LAD is designed to interact with multiple lexical databases in a
transparent manner, so that the user-system treats LAD as a single
dictionary. The resulting system will be a useful tool for various
NLP-based AAC applications. Some applications that could benefit from
LAD would be a system with a speech synthesizer needing pronunciation
information, and a system with a syntactic-based word predictor using
morphological information to predict correct verb forms. LAD will also
be able to provide frequency information for systems designed to
enable word and/or letter prediction. These systems rely on frequency
information to determine appropriate choices for the next
word/letter(s) of input. LAD is currently being tested with a semantic
parser based on the reasoning principles used in Compansion (discussed
in the Section, Application Domain: Augmentative and Alternative
Communication, in Chapter 2). This application requires verb case
frame information as well as semantic category information and is
discussed in more detail in the next chapter. LAD can also provide the
necessary information for other NLP-based systems, such as machine
translation or syntactic parsers, as discussed at the end of Chapter
2.

Object-Oriented Design

The object-oriented paradigm is a set of theories, standards, and
methods that together represent a way of organizing knowledge (Budd,
1991). Actions occur when a message is sent to an object, the object
interprets the message and then performs some method in response to
the message. All objects are instances of a class and if the same
message is passed to multiple objects from the same class, they
perform the same method. The sender of the message to the object does
not need to know or even care to know how the action is accomplished,
just that it is done (Budd, 1991). To take this into the realm of
everyday living, if I call my local florist, Bill, and order a bouquet
of red roses for my mother, I do not care about the details of how the
florist actually fulfills my request; I just care that the order is
filled. In this example, Bill, an instance of the class florist, gets
a message, an order of a bouquet of red roses to be sent to Mary Mair,
requiring him to use a method, create_red_rose_bouquet, a function
providing actions to make up the bouquet of red roses, and another
method, delivery, to deliver my order to my mother. In addition, I can
be assured that if I call Bill to deliver a vase of pink carnations to
my neighbor, Lorraine, Bill will recognize the different variables and
use the appropriate methods to carry out this different request.
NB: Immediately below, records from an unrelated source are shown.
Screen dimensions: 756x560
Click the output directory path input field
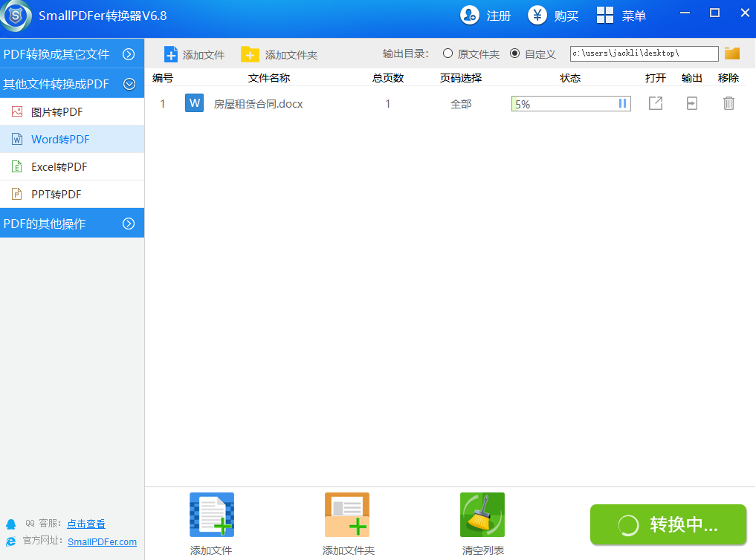[642, 53]
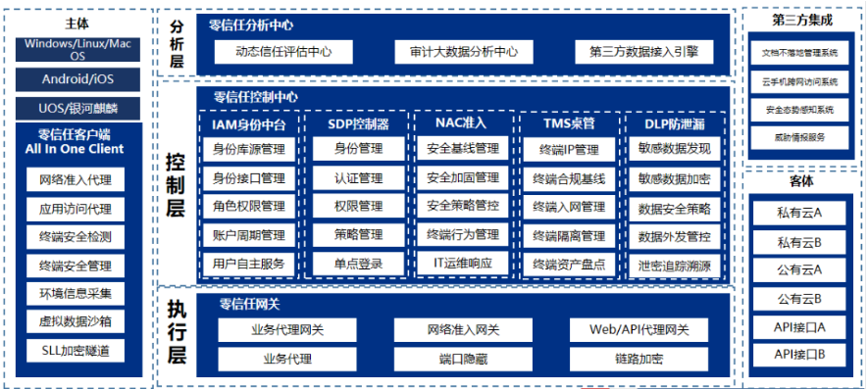Click the UOS/银河麒麟 platform box
The image size is (868, 389).
(x=77, y=109)
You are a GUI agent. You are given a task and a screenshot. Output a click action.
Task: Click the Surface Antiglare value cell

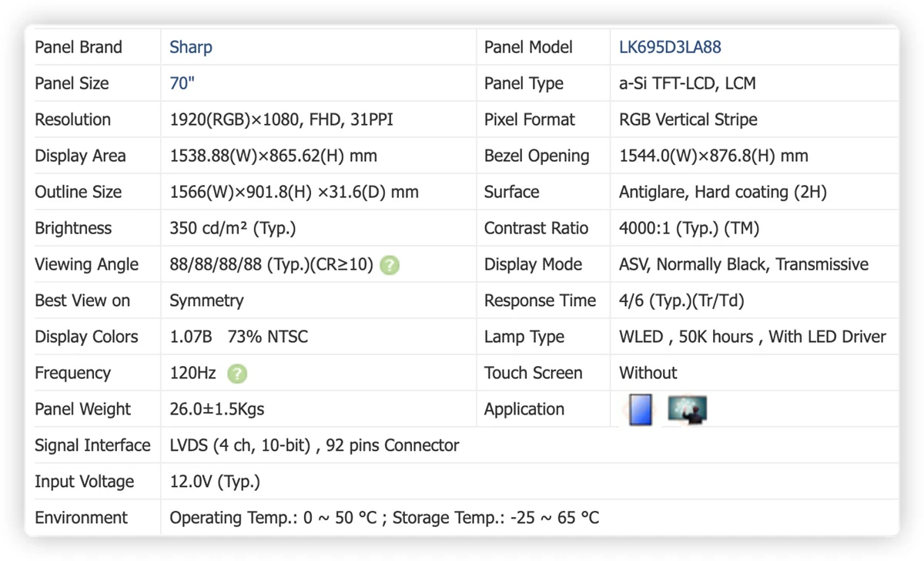coord(754,192)
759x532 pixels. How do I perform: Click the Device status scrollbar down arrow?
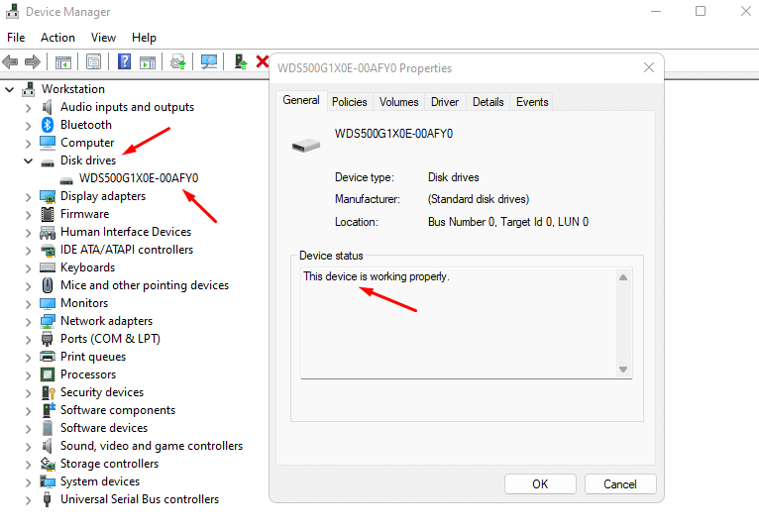pos(623,370)
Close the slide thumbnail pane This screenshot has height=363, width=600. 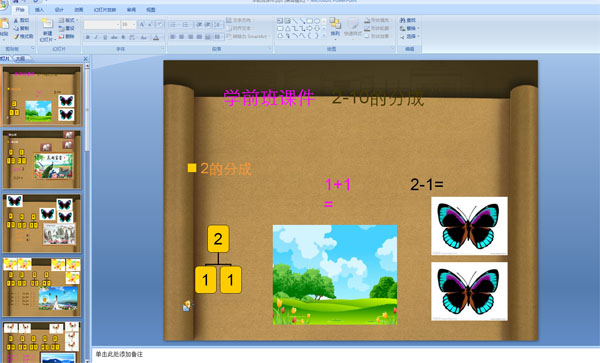click(x=85, y=59)
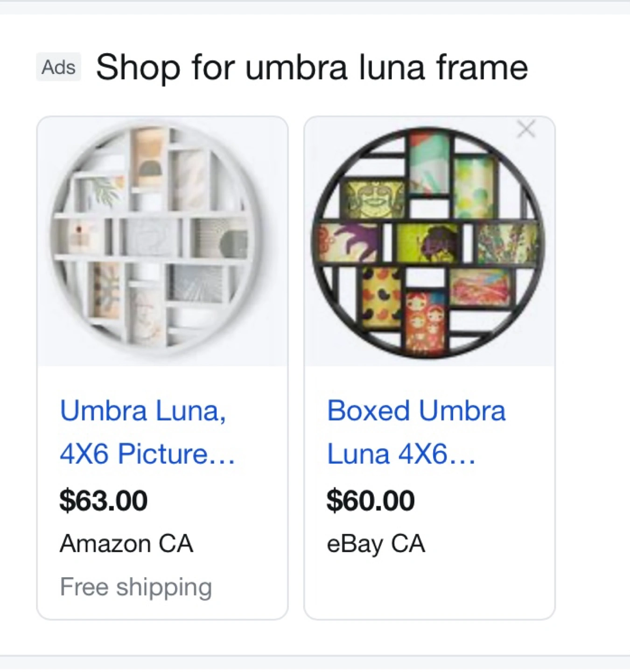Dismiss the eBay ad with X icon

point(526,129)
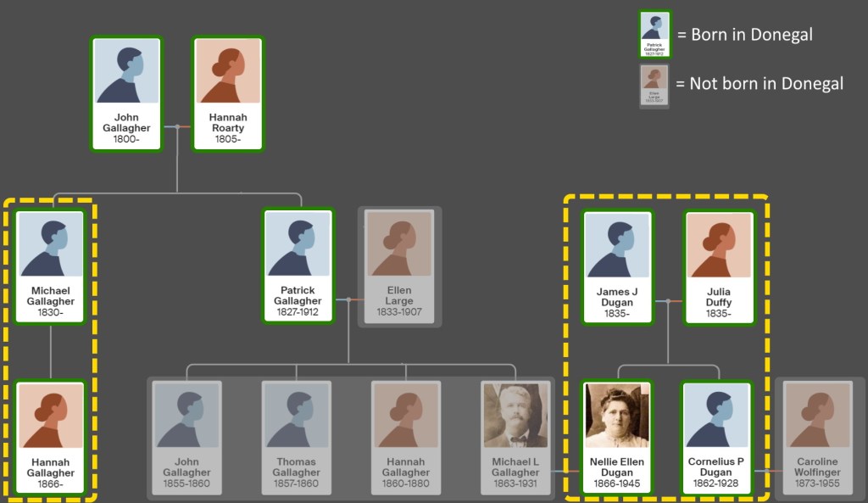
Task: Click the Not born in Donegal legend icon
Action: point(654,85)
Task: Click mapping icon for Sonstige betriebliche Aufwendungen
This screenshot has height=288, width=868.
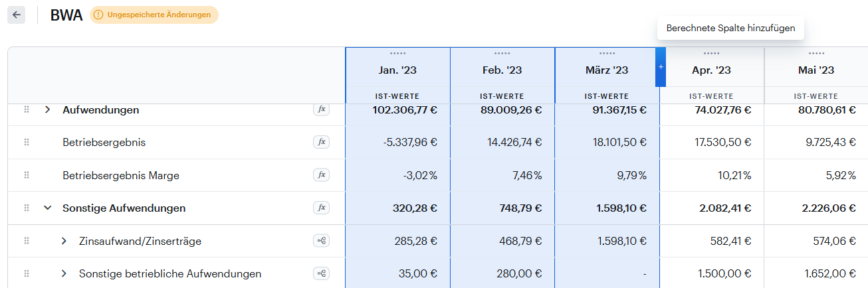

This notion of objects and classes is the basic building block of
object-oriented programming. In order to build upon this to increase
the power and flexibility of the paradigm the additional notion of
inheritance is utilized. Classes can be organized into hierarchical
structures that can inherit attributes and methods from the class (or
classes) that it is derived from. To take this back into my previous
example, Bill and I are both humans and thus inherit a great deal of
attributes and knowledge from the class human. I am also a Computer
Scientist and thus have a great deal of knowledge from the class
Computer_Scientist, while Bill is also a member of the Florist class
and thus has a great deal of knowledge associated with the Florist
class. In the human class there might be a function detailing the
basic actions needed in order to create a bouquet of red roses, such
as get a vase, fill it with water and place red roses in the vase. The
Florist class needs more detailed information than this. Therefore
they would have a method that overrides the basic method in the human
class with one that goes into more detail, such as cutting the stems
at an angle of 30 degrees while the stem is under water, placing the
roses into a vase filled with specially treated nutritious water, and
so on. With this brief discussion and example into what the
object-oriented paradigm is, the following paragraph will describe the
LAD object-oriented design as depicted in Figure 3.2.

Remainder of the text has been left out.